■ Instructions to follow ■
Every record shown below is to be output exactly.

Saved entries
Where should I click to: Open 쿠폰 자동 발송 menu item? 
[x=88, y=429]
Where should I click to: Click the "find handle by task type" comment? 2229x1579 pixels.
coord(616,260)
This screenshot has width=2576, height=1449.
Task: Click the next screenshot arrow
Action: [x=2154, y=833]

■ The answer ■
Where should I click to: Open 쿠폰 자동 발송 menu item? 
[x=88, y=429]
Where should I click to: Click the "find handle by task type" comment? 2229x1579 pixels.
coord(616,260)
This screenshot has width=2576, height=1449.
Task: Click the next screenshot arrow
Action: [x=2154, y=833]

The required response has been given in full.